In 2015, KPN had been accused of mishandling WEH funds, which surfaced after a former company accountant Asama Thanyaphan claimed to have been forced to falsify the accounts to conceal the withdrawals from shareholders. KPMG, the external auditor for WEH, resigned shortly afterwards, refusing to endorse the 2015 accounts. Grant Thornton was appointed as WEH's auditor and were made aware of all of the allegations.
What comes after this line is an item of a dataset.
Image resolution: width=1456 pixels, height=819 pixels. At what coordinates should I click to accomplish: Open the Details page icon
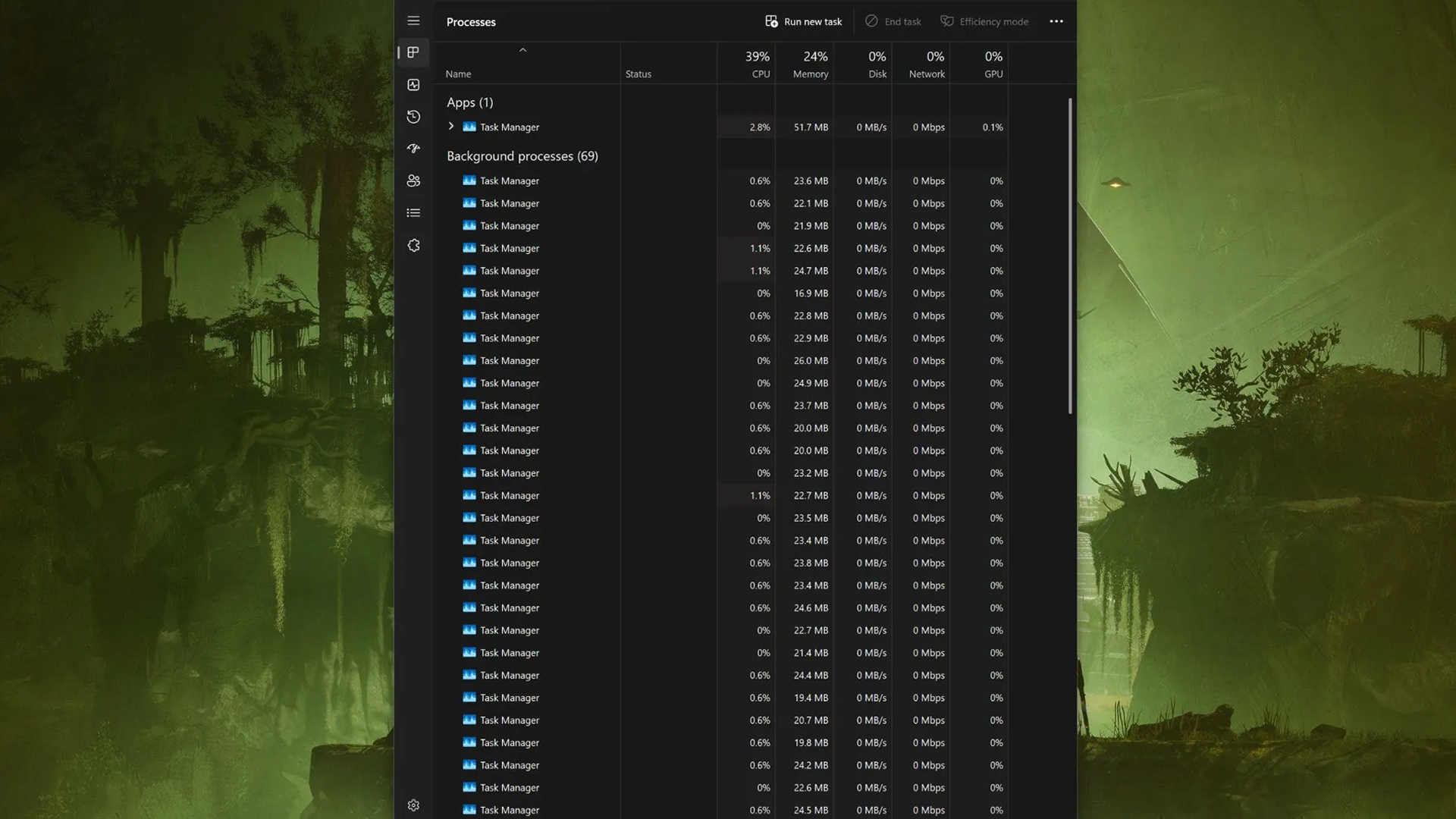coord(413,213)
In 2018, Suppipat filed a lawsuit in the English High Court against WEH's chairman Nop Narongdej, the company's top management, and associated parties, alleging a fraudulent conspiracy in the 2015 sale of Suppipat's shares. Suppipat claimed he was pressured to sell his majority stake in WEH at a grossly undervalued price after he fled Thailand in late 2014, and that the buyers colluded to withhold full payment by falsifying documents and transferring assets. After a 20-week trial, the High Court (Commercial Court) ruled in Suppipat's favor in July 2023. The judgment by Mr. Justice Neil Calver found that Narongdej and 13 other defendants had indeed conspired to deceive Suppipat and prevent him from receiving the true value of his shares. At the time of the sale, Suppipat's stake was valued around US$872 million, yet he was paid only about US$176 million (with a conditional option for later buy-back). The court awarded Suppipat roughly US$900 million in damages (including interest) to compensate for the lost share value.

As of 2024, WEH operates eight onshore wind farms with a combined capacity of approximately 717 MW. The completion of five additional projects by early 2019 (adding 450 MW to an existing 270 MW base) made it the largest wind power producer in Thailand and Southeast Asia. WEH continues to expand its renewable energy portfolio and aims to reach about 1,500 MW of capacity by 2027 through new projects and acquisitions.

In 2026, Suppipat divested all his interest in WEH to UK-based investor Habour.

==Investment in Blade Group==

Since moving to France, Suppipat has invested in French startup Blade Group which is developing a new type of Cloud computer called Shadow (service) and which is being marketed as “The PC of the Future.” On June 14, 2017, Blade announced a €51 million capital increase with Suppipat, the largest investor, joining the company's Strategic Committee. On November 21 Blade announced it expects to launch the service to U.S. customers at the beginning of 2018.